Festival di Micro Architettura (Fe.M)
X Septembris MDCCLXXV. Federico, the Duke, is returning from a hunting expedition. Before heading back to the Palazzo di Casteldurante, he allows himself a brief stop near the Barco.
In the garden of the hunting lodge, the Duke catches sight of the latest work he commissioned from his trusted architect, Francesco di Giorgio Martini. The structure is the chosen place for the Duke’s rest—an intimate space for reflecting and connecting with the cosmos. Francesco di Giorgio has designed one of his “naked forms” (as Manfredo Tafuri called them), a pure figure selected from the
catalogue of his fortified architectures.
The mass of Martini’s work seeks a relationship with the imposing scale of the Barco—the rows of trees and the wall in the landscape that seem endless. The dialogue is between the architecture and the intangible dimension of the park, with its natural and artificial elements that appear never to end.

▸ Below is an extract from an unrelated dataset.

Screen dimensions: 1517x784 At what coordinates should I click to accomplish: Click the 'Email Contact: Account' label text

The structure is a triangle open toward the wall in the landscape of the Barco— ideally, the fourth wall of the room. Inside the built space there is nothing; only a tree from the park’s row and a fallen trunk that allows one to sit and rediscover a dialogue with the sky.
The architecture is a fragment of military buildings, the pure form of a triangular tower—an open broken line. Simple wooden trestles support the cork walls. Small loopholes frame portions of the surrounding nature, seeking a dialogue with the openings of the Barco in the background.

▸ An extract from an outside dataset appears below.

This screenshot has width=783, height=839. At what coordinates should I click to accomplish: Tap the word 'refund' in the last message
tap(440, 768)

As among the battlements of a bastion, the only perceived roof of the space is the blue of the ether. The Duke sits on a bare log inside, contemplates the sky, and breathes the scent of the bark covering the interior floor—the threshold between the park’s grass and the room in the landscape.
The day draws to a close, the horses are refreshed and ready to return to the Palazzo. With one last glance at the celestial vault, the Duke is ready to return to his Casteldurante.